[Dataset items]

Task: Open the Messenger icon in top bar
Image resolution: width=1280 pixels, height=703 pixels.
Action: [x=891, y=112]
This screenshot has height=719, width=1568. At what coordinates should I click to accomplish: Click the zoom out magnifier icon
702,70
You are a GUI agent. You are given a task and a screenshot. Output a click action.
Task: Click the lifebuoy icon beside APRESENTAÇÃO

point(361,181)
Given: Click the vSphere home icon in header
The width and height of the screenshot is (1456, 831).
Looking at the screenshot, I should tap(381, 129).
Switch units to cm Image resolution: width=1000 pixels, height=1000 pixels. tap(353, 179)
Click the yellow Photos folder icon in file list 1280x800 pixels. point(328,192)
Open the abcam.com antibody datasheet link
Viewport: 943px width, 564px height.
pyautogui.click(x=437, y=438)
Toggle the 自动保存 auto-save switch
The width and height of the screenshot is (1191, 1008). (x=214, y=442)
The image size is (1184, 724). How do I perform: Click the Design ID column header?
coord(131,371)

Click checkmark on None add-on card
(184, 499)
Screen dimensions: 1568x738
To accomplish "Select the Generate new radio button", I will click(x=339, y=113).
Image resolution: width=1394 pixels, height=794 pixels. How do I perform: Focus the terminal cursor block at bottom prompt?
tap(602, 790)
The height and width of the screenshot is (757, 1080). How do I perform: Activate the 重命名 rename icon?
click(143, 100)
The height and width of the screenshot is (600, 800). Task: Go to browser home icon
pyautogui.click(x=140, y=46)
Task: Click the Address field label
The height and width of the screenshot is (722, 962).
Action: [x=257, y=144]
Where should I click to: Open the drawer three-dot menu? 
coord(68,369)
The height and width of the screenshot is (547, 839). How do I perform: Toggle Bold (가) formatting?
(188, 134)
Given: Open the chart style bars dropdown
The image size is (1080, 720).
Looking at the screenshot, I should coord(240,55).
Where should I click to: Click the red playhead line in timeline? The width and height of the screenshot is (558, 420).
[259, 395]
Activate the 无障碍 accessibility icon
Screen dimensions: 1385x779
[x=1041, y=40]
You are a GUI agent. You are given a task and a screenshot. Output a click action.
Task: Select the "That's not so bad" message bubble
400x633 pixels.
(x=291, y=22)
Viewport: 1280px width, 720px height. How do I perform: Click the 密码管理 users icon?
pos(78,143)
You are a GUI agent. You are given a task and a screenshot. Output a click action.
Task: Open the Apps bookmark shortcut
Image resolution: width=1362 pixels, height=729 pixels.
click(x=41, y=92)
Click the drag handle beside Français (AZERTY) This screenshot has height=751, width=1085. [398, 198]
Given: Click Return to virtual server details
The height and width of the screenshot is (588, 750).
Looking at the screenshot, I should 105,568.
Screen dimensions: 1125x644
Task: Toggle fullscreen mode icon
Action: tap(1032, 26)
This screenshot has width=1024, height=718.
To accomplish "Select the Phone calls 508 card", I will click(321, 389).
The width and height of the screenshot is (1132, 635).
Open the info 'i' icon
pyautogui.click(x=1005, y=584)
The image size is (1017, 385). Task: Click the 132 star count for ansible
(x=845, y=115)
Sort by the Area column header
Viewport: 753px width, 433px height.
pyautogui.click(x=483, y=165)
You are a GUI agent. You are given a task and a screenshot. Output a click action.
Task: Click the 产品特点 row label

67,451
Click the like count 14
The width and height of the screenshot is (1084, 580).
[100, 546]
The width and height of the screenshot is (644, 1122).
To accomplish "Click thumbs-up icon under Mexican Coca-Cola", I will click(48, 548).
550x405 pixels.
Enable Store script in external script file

(Task directions)
Each entry is to be retyped precisely as it stands.

(Answer box)
Task: Open the Messenger icon in top bar
Image resolution: width=1280 pixels, height=703 pixels.
Action: [x=891, y=112]
This screenshot has height=719, width=1568. At what coordinates should I click to accomplish: Click the zoom out magnifier icon
702,70
You are a GUI agent. You are given a task and a screenshot. Output a click action.
Task: Click the lifebuoy icon beside APRESENTAÇÃO

point(361,181)
Given: Click the vSphere home icon in header
The width and height of the screenshot is (1456, 831).
Looking at the screenshot, I should tap(381, 129).
Switch units to cm Image resolution: width=1000 pixels, height=1000 pixels. tap(353, 179)
Click the yellow Photos folder icon in file list 1280x800 pixels. point(328,192)
Open the abcam.com antibody datasheet link
Viewport: 943px width, 564px height.
pyautogui.click(x=437, y=438)
Toggle the 自动保存 auto-save switch
The width and height of the screenshot is (1191, 1008). (x=214, y=442)
The image size is (1184, 724). How do I perform: Click the Design ID column header?
coord(131,371)

Click checkmark on None add-on card
(184, 499)
Screen dimensions: 1568x738
To accomplish "Select the Generate new radio button", I will click(x=339, y=113).
Image resolution: width=1394 pixels, height=794 pixels. How do I perform: Focus the terminal cursor block at bottom prompt?
tap(602, 790)
The height and width of the screenshot is (757, 1080). How do I perform: Activate the 重命名 rename icon?
click(143, 100)
The height and width of the screenshot is (600, 800). Task: Go to browser home icon
pyautogui.click(x=140, y=46)
Task: Click the Address field label
The height and width of the screenshot is (722, 962).
Action: [x=257, y=144]
Where should I click to: Open the drawer three-dot menu? 
coord(68,369)
The height and width of the screenshot is (547, 839). How do I perform: Toggle Bold (가) formatting?
(188, 134)
Given: Open the chart style bars dropdown
The image size is (1080, 720).
Looking at the screenshot, I should coord(240,55).
Where should I click to: Click the red playhead line in timeline? The width and height of the screenshot is (558, 420).
[259, 395]
Activate the 无障碍 accessibility icon
Screen dimensions: 1385x779
[x=1041, y=40]
You are a GUI agent. You are given a task and a screenshot. Output a click action.
Task: Select the "That's not so bad" message bubble
400x633 pixels.
(x=291, y=22)
Viewport: 1280px width, 720px height. How do I perform: Click the 密码管理 users icon?
pos(78,143)
You are a GUI agent. You are given a task and a screenshot. Output a click action.
Task: Open the Apps bookmark shortcut
Image resolution: width=1362 pixels, height=729 pixels.
click(x=41, y=92)
Click the drag handle beside Français (AZERTY) This screenshot has height=751, width=1085. [398, 198]
Given: Click Return to virtual server details
The height and width of the screenshot is (588, 750).
Looking at the screenshot, I should 105,568.
Screen dimensions: 1125x644
Task: Toggle fullscreen mode icon
Action: tap(1032, 26)
This screenshot has width=1024, height=718.
To accomplish "Select the Phone calls 508 card", I will click(321, 389).
The width and height of the screenshot is (1132, 635).
Open the info 'i' icon
pyautogui.click(x=1005, y=584)
The image size is (1017, 385). Task: Click the 132 star count for ansible
(x=845, y=115)
Sort by the Area column header
Viewport: 753px width, 433px height.
pyautogui.click(x=483, y=165)
You are a GUI agent. You are given a task and a screenshot. Output a click action.
Task: Click the 产品特点 row label

67,451
Click the like count 14
The width and height of the screenshot is (1084, 580).
[100, 546]
The width and height of the screenshot is (644, 1122).
To accomplish "Click thumbs-up icon under Mexican Coca-Cola", I will click(48, 548).
550x405 pixels.
Enable Store script in external script file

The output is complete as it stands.